Das VG Dresden (Urt. v. 21. Januar 2022, 7 K 780/19) hat dem Vorgehen der Katasterämter eine Absage erteilt und einen weitgehenden Zugangsanspruch der Projektierer:innen angenommen. Damit reiht sich das Urteil in die bisherigen Entscheidungen des VG Hannover (Urt. v. 25. November 2014, 4 A 6492/13), VG Frankfurt/Oder (Urt. V. 2. April 2019, 7 K 1062/16) und VG Dresden (6. November 2019, 4 K 5232/17) ein und stärkt die Position der Projektierer:innen. Der Entscheidung liegt insbesondere die Auslegung des unbestimmten Rechtsbegriffs des „berechtigten Interesses“ zugrunde:  

Danach liege ein berechtigtes Interesse bereits dann vor, wenn es verständig und durch die Sachlage gerechtfertigt sei. Erforderlich ist das Vorbringen sachlicher Gründe, welche die Verfolgung unbefugter Zwecke oder bloßer Neugier ausgeschlossen erscheinen lassen. Bei vorgetragenen konkreten Planungsabsichten für Windkraftanlagen in dem vom Auskunftsersuchen umfassten Gebiet und dem dadurch deutlich werdenden berechtigten wirtschaftlichem Interesse sei dies gegeben. Die angefragten Eigentümerangaben werden zur Anbahnung von Verhandlungen mit den Grundstückseigentümern bzw. vorgelagert zur Klärung der diesbezüglichen Bereitschaft zur Grundstücksüberlassung benötigt.

Das Gericht betonte auch,

  1. Dass es keiner Vorverhandlungen mit den Grundstückseigentümern bedarf, wie sie etwa Voraussetzung für die Einsicht in das Grundbuch sind.
  2. Dass sich die angefragten Grundstücke nicht innerhalb eines ausgewiesenen Vorranggebietes für Windenergie befinden müssen. Dies gelte für einen Entwurf sowie beschlossenen Regionalplan gleichermaßen.

Bei der Beurteilung sei nach dem VG Dresden auch zu berücksichtigen, dass Projektierer:innen mit der Planung und Errichtung von Windenergieanlagen die Aufgabe der Stromversorgung übernehmen, die in den Bereich der öffentlichen Daseinsfürsorge fällt und damit auch im öffentlichen Interesse liegt. Dieses Argument wiegt nun nach der neuen Fassung des § 2 EEG umso stärker.
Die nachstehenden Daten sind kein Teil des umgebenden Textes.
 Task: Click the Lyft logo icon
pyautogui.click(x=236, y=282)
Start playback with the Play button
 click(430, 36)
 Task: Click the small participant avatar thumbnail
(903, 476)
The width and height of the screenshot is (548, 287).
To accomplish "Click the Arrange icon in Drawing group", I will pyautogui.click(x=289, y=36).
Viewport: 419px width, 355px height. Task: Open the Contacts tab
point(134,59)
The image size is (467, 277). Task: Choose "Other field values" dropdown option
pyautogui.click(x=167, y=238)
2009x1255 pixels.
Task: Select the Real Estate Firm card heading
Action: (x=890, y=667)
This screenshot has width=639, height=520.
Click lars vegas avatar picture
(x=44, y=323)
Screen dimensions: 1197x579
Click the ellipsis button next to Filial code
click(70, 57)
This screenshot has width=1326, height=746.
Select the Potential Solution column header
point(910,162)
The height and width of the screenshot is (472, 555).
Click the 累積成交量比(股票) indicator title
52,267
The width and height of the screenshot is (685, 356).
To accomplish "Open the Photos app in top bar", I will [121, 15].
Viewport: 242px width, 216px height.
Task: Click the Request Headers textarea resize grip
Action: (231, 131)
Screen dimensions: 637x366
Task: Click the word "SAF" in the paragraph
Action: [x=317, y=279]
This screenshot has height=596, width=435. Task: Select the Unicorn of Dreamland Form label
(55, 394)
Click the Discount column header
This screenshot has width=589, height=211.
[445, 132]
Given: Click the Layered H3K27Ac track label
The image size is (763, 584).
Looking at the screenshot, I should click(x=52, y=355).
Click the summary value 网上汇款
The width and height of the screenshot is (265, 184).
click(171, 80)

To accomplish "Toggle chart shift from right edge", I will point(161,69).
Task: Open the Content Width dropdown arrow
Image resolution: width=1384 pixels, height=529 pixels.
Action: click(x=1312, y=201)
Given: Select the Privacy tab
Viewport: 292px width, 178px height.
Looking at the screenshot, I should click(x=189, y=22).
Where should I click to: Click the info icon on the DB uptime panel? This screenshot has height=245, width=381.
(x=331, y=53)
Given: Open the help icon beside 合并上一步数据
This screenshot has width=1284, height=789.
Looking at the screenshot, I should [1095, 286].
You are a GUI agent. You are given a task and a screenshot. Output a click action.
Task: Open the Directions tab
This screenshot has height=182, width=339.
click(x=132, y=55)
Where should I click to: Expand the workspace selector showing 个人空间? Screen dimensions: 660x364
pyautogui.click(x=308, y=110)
Insgesamt ist das Urteil des VG Dresden nicht überraschend, da es nur die Rechtsauffassung der anderen Gerichte bestätigt. Überraschend hingegen ist, dass sich die Katasterämter nicht daran halten. Auch anderthalb Jahre nach den Urteilen des VG Dresden hat sich in der Angelegenheit nichts getan, die Katasterämter halten an ihrer „etablierten Verwaltungspraxis“ fest. Rechtsstaatlich ist dies – freundlich gesagt – fragwürdig. Den Ausbau der EE hindert es so oder so.